╭─ Provided passage
Erich Johannes Bruno Ponto (14 December 1884 – 14 February 1957) was a German film and stage actor.

==Career==
Erich Ponto was born in Lübeck as the son of a textile merchant. After his family had moved to Hamburg-Eimsbüttel, he attended the gymnasium secondary school in Altona and upon his Abitur exam began a study of pharmacy at the Ludwig-Maximilians-Universität München, where he went to lectures delivered by physicist Wilhelm Röntgen, whose discovery of X-rays or Röntgen rays, had earned him the inaugural Nobel Prize in Physics in 1901. Ponto worked for a few years as a pharmacist, but was already passionate about acting during his university time – he started to take acting lessons and eventually became a full-time actor.

Ponto gave his debut on stage at the Stadttheater Passau in 1908, followed by engagements in Nordhausen, Reichenberg (Liberec), and Düsseldorf. From 1914 to 1947 he was a member of the Hoftheater Dresden ensemble (Staatstheater Dresden from 1918), in the season 1946/47 also as intendant. On stage, his most famous role was that of J.J. Peachum in the original production of Bertolt Brecht's The Threepenny Opera in 1928. During the Third Reich, he won the title of a Staatsschauspieler in 1938, the highest title that could be awarded to a stage actor in Nazi-Germany. Later stage roles included Nathan the Wise in 1945 and Willy Loman in Death of a Salesman in 1950.

Ponto only started to appear in films regularly after the start of the sound film, when he was already middle-aged. He became a well-known character actor in German cinema of the 1930s and 1940s, often in eccentric or villainous roles. Among his roles were Mayer Amschel Rothschild in the antisemitic Nazi film The Rothschilds (1940) and a stuffy school teacher in Die Feuerzangenbowle (1944) with Heinz Rühmann, widely regarded as a film classic in Germany. After World War II, he appeared in Carol Reed's British thriller The Third Man (1949), playing a sinister physician in a supporting role. In 1955 Ponto won the German Film Award as the "Best male actor in a Supporting role" for Himmel ohne Sterne (1955). He worked as an actor until shortly before his death.

As a synchronisation actor, Ponto dubbed English-language actors like Lionel Barrymore, Charles Laughton and Charley Grapewin in a number of films between the mid 1930s and early 1950s.

== Personal life ==
In 1916, he married Tony Kresse; they had two children. Ponto also worked as an acting teacher; among his students was Gert Fröbe of Goldfinger fame. Ponto's final film was Der Stern von Afrika, released in the year of his death. He died at the age of 72 after a long cancer illness. Erich Ponto was the uncle of Dresdner Bank general director Jürgen Ponto, who was murdered by members of the communist RAF in 1977.
╰─
What the task requires: Continue the biography of Erich Ponto from where it stops.
╭─ Excerpted data
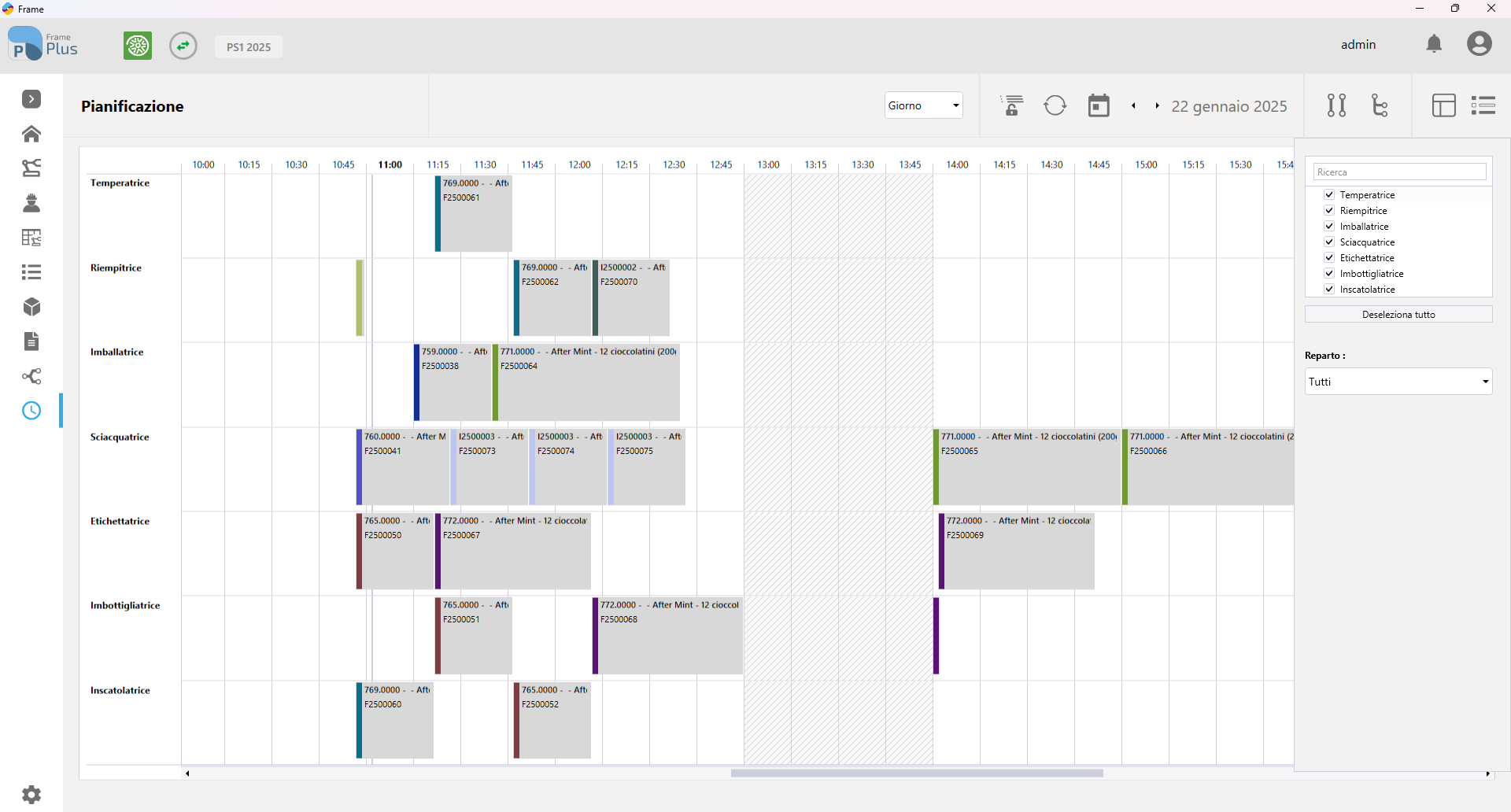Click task F2500064 on Imballatrice row

[586, 382]
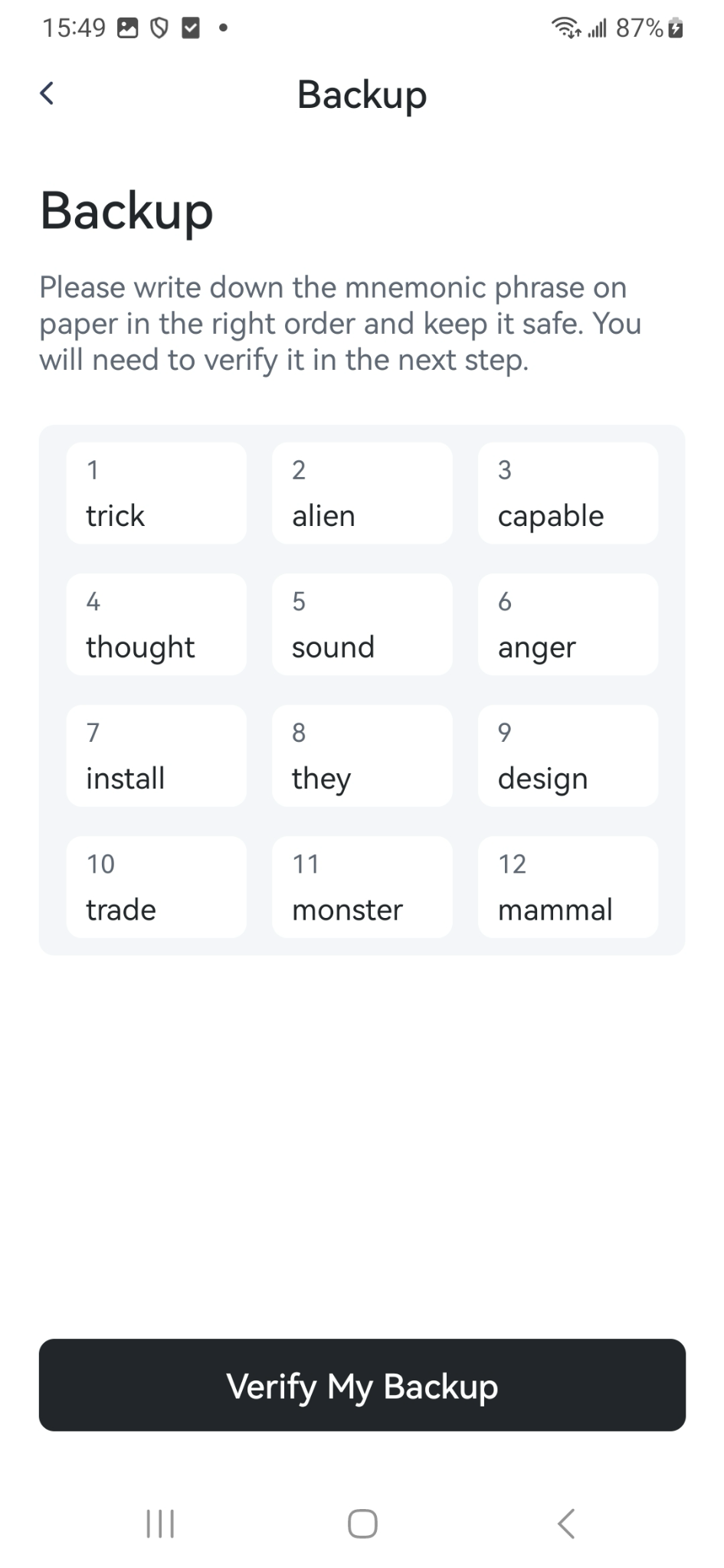The height and width of the screenshot is (1568, 724).
Task: Select word 4 card "thought"
Action: click(156, 624)
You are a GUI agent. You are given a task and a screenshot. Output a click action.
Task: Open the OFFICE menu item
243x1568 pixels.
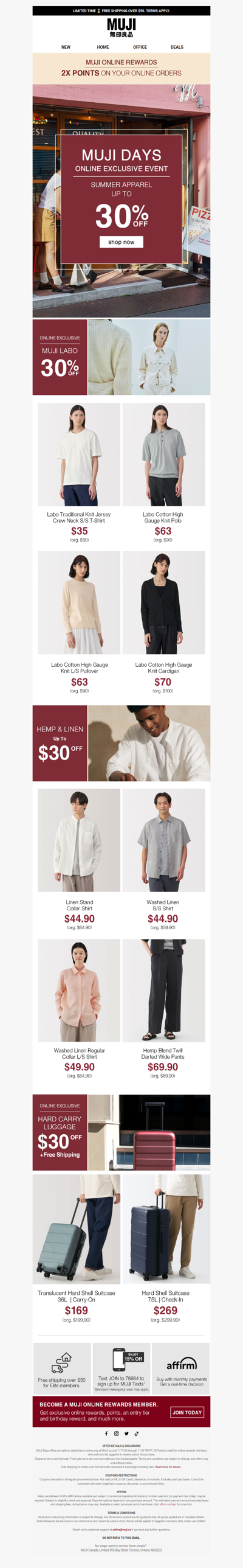point(140,47)
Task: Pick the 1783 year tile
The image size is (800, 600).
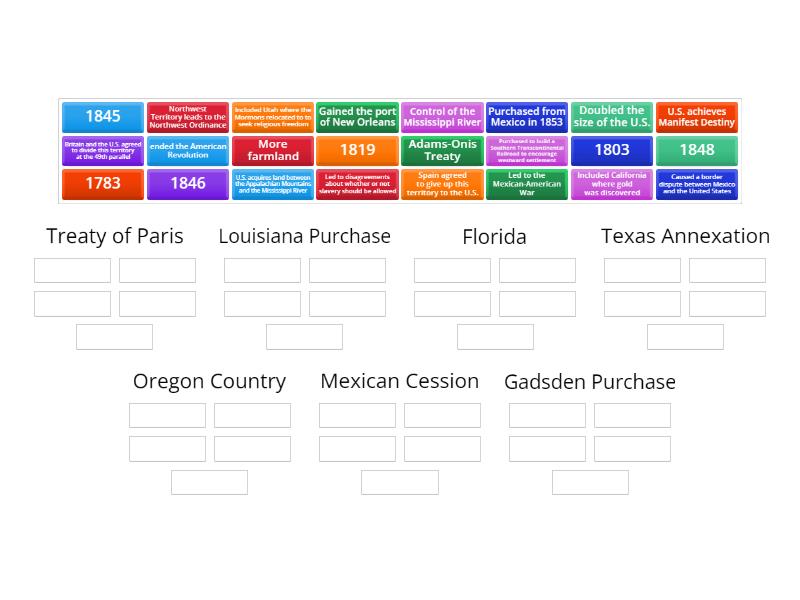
╰─
Final answer:
== Selected filmography ==

- Der Geiger von Meissen (1921)
- Woman in the Jungle (1931) – Joyce
- The Man Who Murdered (1931) – Boucher
- Love, Death and the Devil (1934) – The Old Man
- Santa Joana D'Arc (1935) – Lord Talbot
- The King's Prisoner (1935) – Friseur
- The Last Four on Santa Cruz (1936) – Alexander Ghazaroff
- Schlußakkord (1936) – Jury President
- The Hound of the Baskervilles (1937) – Stapleton
- Tango Notturno (1937) – Poor Man
- The Mystery of Betty Bonn (1938) – Capitain Spurling
- By a Silken Thread (1938) – Theodor Kalbach
- The Four Companions (1938) – Alfred Hintze
- Dreizehn Mann und eine Kanone (1938)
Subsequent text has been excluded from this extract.